Performance of GPT-4 for automated prostate biopsy decision-making based on mpMRI: a multi-center evidence study.
Shi MJ, Wang ZX, Wang SK, Li XH, Zhang YL, Yan Y, An R, Dong LN, Qiu L, Tian T, Liu JX, Song HC, Wang YF, Deng C, Cao ZB, Wang HY, Wang Z, Wei W, Song J, Lu J, Wei X, Wang ZC
•papers•Jul 7 2025Multiparametric magnetic resonance imaging (mpMRI) has significantly advanced prostate cancer (PCa) detection, yet decisions on invasive biopsy with moderate prostate imaging reporting and data system (PI-RADS) scores remain ambiguous. To explore the decision-making capacity of Generative Pretrained Transformer-4 (GPT-4) for automated prostate biopsy recommendations, we included 2299 individuals who underwent prostate biopsy from 2018 to 2023 in 3 large medical centers, with available mpMRI before biopsy and documented clinical-histopathological records. GPT-4 generated structured reports with given prompts. The performance of GPT-4 was quantified using confusion matrices, and sensitivity, specificity, as well as area under the curve were calculated. Multiple artificial evaluation procedures were conducted. Wilcoxon's rank sum test, Fisher's exact test, and Kruskal-Wallis tests were used for comparisons. Utilizing the largest sample size in the Chinese population, patients with moderate PI-RADS scores (scores 3 and 4) accounted for 39.7% (912/2299), defined as the subset-of-interest (SOI). The detection rates of clinically significant PCa corresponding to PI-RADS scores 2-5 were 9.4, 27.3, 49.2, and 80.1%, respectively. Nearly 47.5% (433/912) of SOI patients were histopathologically proven to have undergone unnecessary prostate biopsies. With the assistance of GPT-4, 20.8% (190/912) of the SOI population could avoid unnecessary biopsies, and it performed even better [28.8% (118/410)] in the most heterogeneous subgroup of PI-RADS score 3. More than 90.0% of GPT-4 -generated reports were comprehensive and easy to understand, but less satisfied with the accuracy (82.8%).
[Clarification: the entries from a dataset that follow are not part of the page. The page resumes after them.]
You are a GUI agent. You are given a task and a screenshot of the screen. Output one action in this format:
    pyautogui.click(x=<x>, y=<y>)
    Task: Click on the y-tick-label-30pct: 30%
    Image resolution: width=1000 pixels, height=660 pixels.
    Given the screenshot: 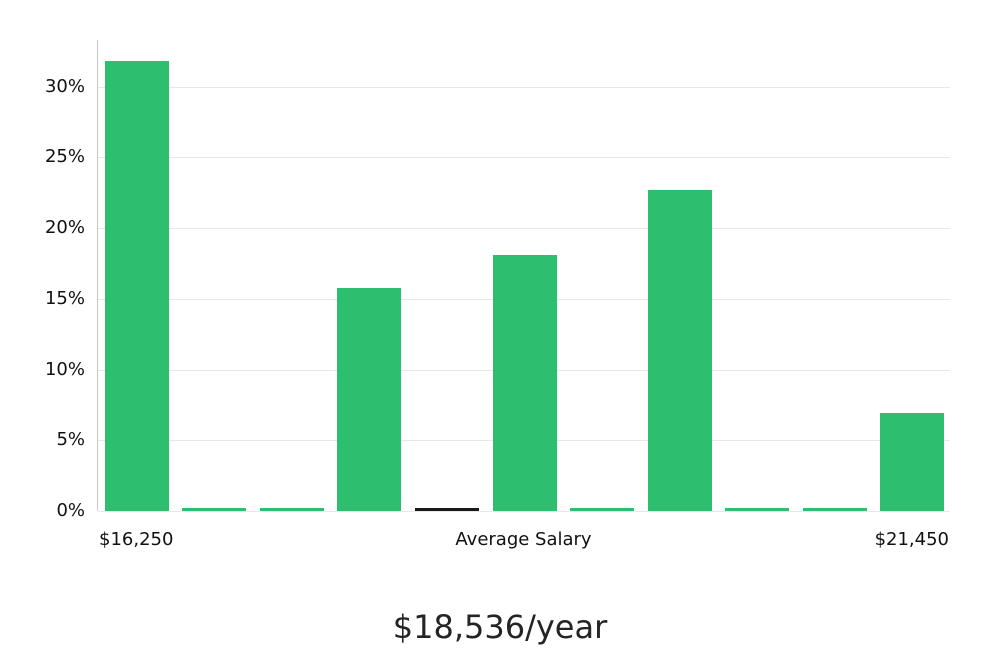 What is the action you would take?
    pyautogui.click(x=64, y=86)
    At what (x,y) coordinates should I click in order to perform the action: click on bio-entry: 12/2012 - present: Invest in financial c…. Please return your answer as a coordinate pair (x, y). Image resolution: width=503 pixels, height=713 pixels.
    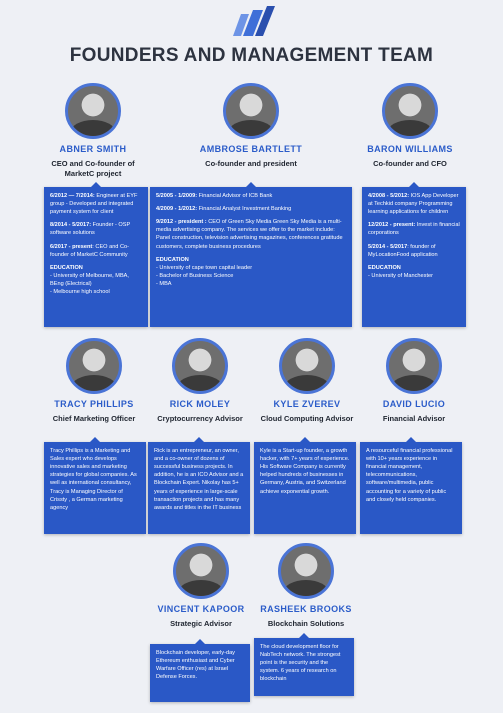
    Looking at the image, I should click on (414, 230).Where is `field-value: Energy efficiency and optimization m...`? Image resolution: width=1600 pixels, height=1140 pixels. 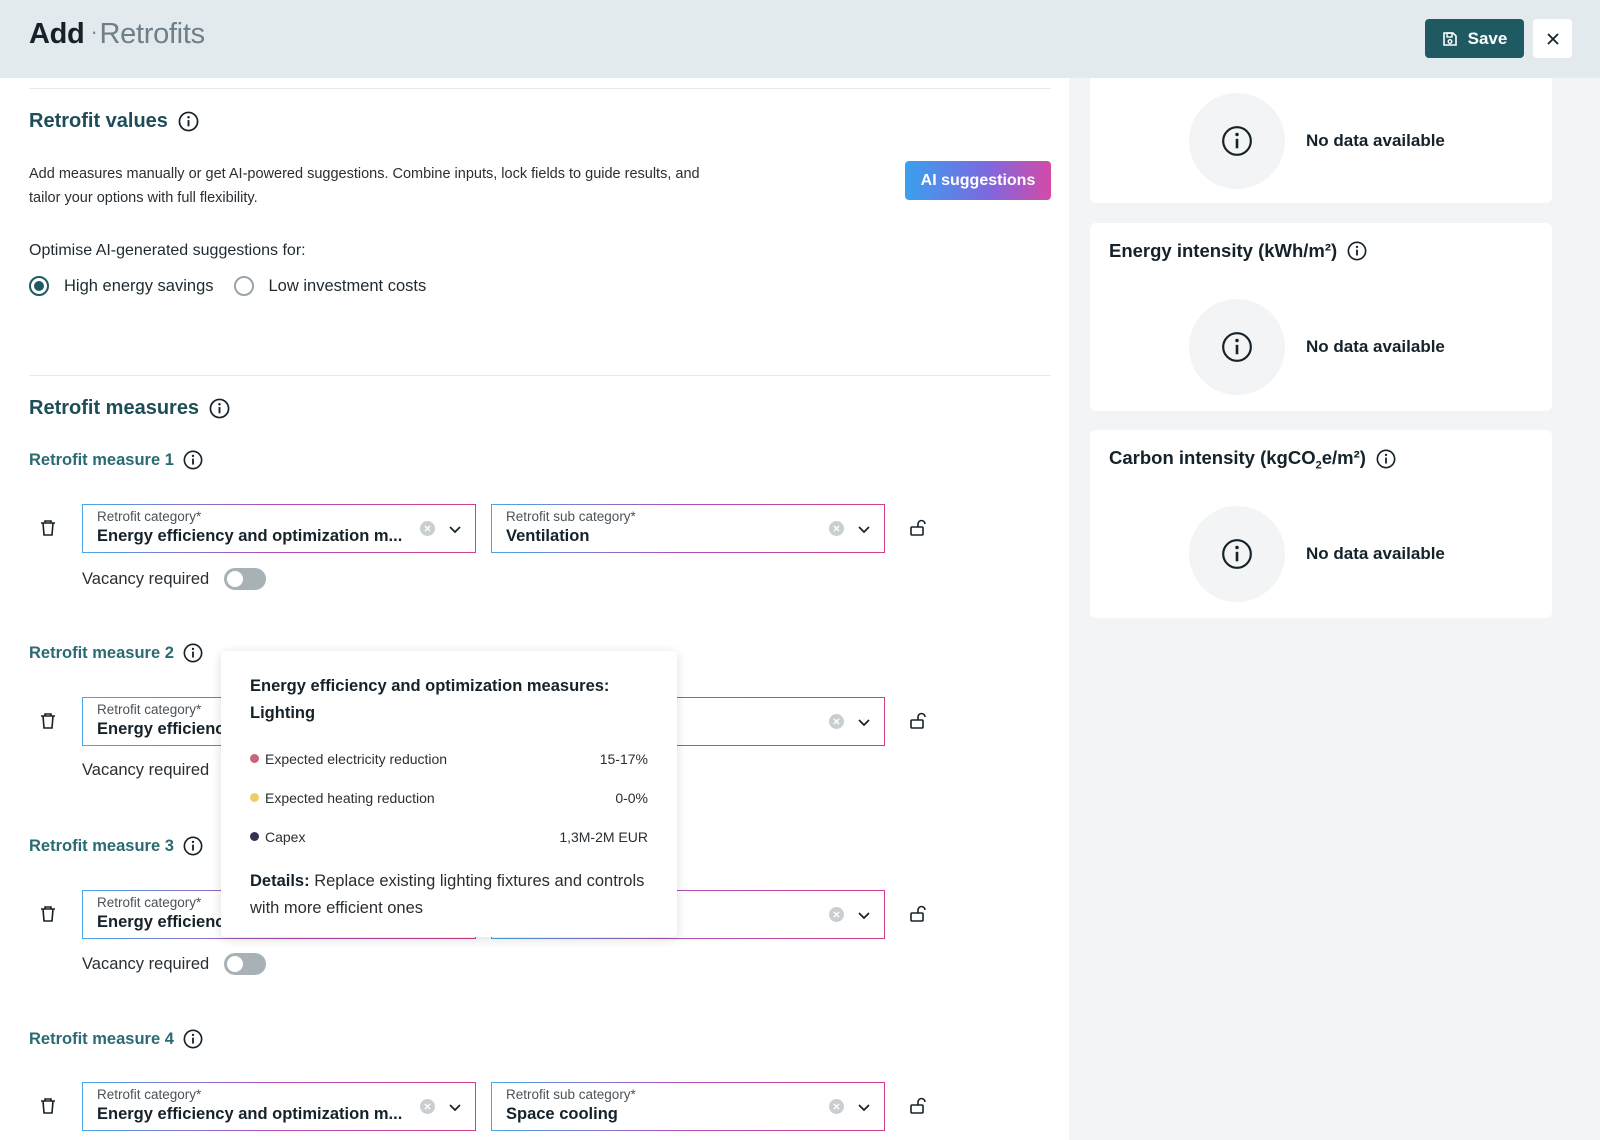
field-value: Energy efficiency and optimization m... is located at coordinates (250, 536).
GPT-4 also demonstrated cognitive potential for handling complex problems. Additionally, the Chain of Thought method enabled us to better understand the decision-making logic behind GPT-4. Eventually, we developed a ProstAIGuide platform to facilitate accessibility for both doctors and patients. This multi-center study highlights the clinical utility of GPT-4 for prostate biopsy decision-making and advances our understanding of the latest artificial intelligence implementation in various medical scenarios.